*** Begin section ***
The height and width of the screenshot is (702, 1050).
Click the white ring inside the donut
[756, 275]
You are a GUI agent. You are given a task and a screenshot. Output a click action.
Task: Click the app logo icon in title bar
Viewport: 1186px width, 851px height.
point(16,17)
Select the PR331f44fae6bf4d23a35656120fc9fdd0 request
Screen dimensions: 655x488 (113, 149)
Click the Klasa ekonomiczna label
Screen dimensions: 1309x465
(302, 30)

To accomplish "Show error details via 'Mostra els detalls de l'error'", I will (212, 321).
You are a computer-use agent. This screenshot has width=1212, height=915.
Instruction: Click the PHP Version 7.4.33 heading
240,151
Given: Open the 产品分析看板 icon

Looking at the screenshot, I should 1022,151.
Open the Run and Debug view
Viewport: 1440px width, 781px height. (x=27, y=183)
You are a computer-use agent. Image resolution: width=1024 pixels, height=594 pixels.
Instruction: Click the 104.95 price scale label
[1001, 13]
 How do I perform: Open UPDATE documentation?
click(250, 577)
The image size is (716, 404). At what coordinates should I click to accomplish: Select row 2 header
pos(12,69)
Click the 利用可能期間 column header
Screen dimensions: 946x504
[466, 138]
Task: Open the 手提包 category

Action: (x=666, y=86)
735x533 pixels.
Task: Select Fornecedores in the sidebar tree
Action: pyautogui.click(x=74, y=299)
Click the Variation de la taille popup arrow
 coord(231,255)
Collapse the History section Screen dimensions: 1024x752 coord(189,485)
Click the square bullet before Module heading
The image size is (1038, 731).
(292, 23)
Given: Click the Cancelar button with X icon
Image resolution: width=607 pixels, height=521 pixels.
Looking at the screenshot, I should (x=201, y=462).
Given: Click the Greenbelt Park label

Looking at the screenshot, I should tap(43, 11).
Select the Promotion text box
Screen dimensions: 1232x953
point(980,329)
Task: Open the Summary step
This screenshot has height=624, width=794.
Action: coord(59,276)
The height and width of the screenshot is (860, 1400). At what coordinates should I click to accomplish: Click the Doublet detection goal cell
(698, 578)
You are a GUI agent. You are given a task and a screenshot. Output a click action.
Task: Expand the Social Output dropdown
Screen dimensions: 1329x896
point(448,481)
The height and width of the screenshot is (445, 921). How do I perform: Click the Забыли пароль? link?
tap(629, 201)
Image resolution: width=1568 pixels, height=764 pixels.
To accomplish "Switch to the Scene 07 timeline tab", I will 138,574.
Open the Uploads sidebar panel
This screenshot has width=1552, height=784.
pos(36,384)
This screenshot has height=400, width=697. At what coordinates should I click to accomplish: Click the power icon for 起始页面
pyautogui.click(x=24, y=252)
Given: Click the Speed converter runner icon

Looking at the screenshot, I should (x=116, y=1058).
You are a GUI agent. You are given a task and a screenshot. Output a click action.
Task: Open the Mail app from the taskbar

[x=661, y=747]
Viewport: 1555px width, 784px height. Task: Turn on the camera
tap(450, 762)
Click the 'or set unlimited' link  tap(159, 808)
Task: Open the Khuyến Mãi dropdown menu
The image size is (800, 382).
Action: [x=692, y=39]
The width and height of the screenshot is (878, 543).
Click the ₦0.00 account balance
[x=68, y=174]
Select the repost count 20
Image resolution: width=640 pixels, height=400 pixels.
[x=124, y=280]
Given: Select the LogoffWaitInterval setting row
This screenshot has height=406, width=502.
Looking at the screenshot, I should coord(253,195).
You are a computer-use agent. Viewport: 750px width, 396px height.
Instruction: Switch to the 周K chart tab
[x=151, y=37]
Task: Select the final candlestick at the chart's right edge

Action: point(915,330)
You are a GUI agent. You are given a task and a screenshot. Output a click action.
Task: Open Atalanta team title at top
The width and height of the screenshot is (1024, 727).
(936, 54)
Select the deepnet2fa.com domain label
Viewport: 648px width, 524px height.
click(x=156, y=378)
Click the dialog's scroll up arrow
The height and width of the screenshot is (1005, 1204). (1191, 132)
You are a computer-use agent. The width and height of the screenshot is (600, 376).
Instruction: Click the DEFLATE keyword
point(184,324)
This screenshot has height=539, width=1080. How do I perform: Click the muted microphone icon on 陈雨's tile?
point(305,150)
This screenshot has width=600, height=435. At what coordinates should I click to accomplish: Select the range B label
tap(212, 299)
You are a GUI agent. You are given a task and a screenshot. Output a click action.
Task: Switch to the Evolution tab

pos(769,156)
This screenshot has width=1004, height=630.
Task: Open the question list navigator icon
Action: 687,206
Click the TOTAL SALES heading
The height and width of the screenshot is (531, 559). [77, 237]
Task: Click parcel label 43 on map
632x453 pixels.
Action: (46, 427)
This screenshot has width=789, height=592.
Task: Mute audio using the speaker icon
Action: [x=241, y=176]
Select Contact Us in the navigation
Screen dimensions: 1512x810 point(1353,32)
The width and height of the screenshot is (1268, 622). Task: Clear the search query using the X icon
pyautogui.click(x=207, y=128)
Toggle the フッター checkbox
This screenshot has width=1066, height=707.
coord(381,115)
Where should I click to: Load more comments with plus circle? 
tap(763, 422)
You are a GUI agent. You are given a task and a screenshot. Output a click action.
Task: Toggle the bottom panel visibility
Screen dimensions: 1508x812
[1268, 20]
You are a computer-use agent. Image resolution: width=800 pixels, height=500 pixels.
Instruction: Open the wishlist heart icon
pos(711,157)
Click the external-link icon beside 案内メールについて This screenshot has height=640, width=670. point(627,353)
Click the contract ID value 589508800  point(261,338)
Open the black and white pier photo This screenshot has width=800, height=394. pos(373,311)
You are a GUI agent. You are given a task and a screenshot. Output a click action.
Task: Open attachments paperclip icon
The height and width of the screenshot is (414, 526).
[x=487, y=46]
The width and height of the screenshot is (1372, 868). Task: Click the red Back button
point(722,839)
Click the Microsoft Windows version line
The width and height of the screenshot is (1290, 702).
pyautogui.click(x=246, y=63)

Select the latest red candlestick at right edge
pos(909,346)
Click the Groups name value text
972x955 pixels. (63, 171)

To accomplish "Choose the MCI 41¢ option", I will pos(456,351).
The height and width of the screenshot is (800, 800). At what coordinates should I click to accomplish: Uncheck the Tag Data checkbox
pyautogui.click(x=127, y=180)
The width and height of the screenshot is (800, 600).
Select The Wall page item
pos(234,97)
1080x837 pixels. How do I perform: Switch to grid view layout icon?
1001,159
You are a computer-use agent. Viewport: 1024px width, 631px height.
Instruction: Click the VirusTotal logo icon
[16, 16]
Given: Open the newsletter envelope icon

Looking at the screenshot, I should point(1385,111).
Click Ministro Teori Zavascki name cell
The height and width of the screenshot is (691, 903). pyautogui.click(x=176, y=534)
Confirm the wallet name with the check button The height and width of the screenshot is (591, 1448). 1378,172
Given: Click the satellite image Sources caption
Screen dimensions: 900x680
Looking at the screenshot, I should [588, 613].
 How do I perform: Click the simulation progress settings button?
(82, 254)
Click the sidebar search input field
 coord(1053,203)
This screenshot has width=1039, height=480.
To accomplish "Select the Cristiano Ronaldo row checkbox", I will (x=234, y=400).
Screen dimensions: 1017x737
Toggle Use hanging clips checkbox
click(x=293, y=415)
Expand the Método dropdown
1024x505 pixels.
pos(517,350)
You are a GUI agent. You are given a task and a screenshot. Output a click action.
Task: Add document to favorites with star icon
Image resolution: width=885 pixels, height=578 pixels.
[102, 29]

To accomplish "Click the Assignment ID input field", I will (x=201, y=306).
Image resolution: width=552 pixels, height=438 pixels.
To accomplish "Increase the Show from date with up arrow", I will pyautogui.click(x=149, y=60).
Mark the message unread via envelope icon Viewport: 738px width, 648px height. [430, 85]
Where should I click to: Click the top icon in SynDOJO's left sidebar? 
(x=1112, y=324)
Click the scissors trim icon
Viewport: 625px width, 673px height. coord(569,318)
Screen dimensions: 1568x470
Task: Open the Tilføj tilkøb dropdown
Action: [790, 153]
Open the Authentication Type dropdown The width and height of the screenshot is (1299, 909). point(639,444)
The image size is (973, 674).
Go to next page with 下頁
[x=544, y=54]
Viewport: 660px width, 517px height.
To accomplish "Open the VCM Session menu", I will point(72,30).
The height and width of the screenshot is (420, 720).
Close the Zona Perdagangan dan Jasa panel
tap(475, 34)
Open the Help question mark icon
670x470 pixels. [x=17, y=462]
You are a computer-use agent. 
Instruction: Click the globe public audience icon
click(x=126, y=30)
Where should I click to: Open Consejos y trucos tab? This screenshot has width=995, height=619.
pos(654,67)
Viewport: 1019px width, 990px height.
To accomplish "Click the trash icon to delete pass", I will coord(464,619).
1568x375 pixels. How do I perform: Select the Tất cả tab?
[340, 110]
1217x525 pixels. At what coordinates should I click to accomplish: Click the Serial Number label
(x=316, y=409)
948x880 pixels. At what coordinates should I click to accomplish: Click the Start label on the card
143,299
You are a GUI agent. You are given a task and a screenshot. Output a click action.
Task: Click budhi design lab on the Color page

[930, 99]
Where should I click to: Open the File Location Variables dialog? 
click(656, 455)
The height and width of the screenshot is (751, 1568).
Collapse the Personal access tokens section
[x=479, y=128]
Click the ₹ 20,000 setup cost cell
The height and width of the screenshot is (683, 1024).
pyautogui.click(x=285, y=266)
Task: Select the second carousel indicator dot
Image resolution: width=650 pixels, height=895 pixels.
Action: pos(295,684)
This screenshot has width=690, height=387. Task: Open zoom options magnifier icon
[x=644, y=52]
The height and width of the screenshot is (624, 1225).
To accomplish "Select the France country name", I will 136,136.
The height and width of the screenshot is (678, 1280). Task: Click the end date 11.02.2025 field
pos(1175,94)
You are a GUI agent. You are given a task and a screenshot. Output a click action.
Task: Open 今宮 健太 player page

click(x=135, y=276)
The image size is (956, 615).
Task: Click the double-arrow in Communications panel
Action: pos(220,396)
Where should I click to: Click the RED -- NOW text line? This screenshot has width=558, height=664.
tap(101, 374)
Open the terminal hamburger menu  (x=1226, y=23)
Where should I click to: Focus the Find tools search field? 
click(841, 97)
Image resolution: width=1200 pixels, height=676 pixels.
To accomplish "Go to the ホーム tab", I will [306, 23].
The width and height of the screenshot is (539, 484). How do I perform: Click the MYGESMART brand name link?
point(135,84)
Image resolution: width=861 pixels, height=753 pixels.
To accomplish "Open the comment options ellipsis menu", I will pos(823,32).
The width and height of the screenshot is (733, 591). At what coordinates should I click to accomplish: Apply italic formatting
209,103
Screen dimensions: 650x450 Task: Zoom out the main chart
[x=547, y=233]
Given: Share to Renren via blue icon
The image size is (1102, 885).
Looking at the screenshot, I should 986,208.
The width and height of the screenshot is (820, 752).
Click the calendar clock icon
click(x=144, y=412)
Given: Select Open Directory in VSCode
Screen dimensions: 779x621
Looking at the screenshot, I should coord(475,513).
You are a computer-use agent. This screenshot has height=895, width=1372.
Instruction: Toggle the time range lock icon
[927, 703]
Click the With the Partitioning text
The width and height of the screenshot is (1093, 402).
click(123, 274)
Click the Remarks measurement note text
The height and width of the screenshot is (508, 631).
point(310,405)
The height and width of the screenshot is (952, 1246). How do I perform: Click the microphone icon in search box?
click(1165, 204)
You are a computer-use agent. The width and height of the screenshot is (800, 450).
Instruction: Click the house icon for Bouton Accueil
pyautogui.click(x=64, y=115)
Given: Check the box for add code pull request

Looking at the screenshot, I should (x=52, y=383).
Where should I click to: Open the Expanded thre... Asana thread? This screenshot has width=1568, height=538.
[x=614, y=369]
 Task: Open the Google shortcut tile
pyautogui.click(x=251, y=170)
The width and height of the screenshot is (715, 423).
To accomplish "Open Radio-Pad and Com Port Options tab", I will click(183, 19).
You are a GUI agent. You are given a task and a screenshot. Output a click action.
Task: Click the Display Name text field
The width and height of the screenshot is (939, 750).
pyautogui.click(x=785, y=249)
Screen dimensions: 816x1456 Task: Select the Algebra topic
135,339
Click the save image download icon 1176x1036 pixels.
*** End section ***
### Assignment
Taking the listing above as the source, transcribe only the lines starting at the line with "Collapse the History" and going through the line with "Open the Uploads sidebar panel", unaltered and with both ends included.

### Exercise output
Collapse the History section Screen dimensions: 1024x752 coord(189,485)
Click the square bullet before Module heading
The image size is (1038, 731).
(292, 23)
Given: Click the Cancelar button with X icon
Image resolution: width=607 pixels, height=521 pixels.
Looking at the screenshot, I should (x=201, y=462).
Given: Click the Greenbelt Park label

Looking at the screenshot, I should tap(43, 11).
Select the Promotion text box
Screen dimensions: 1232x953
point(980,329)
Task: Open the Summary step
This screenshot has height=624, width=794.
Action: coord(59,276)
The height and width of the screenshot is (860, 1400). At what coordinates should I click to accomplish: Click the Doublet detection goal cell
(698, 578)
You are a GUI agent. You are given a task and a screenshot. Output a click action.
Task: Expand the Social Output dropdown
Screen dimensions: 1329x896
point(448,481)
The height and width of the screenshot is (445, 921). How do I perform: Click the Забыли пароль? link?
tap(629, 201)
Image resolution: width=1568 pixels, height=764 pixels.
To accomplish "Switch to the Scene 07 timeline tab", I will 138,574.
Open the Uploads sidebar panel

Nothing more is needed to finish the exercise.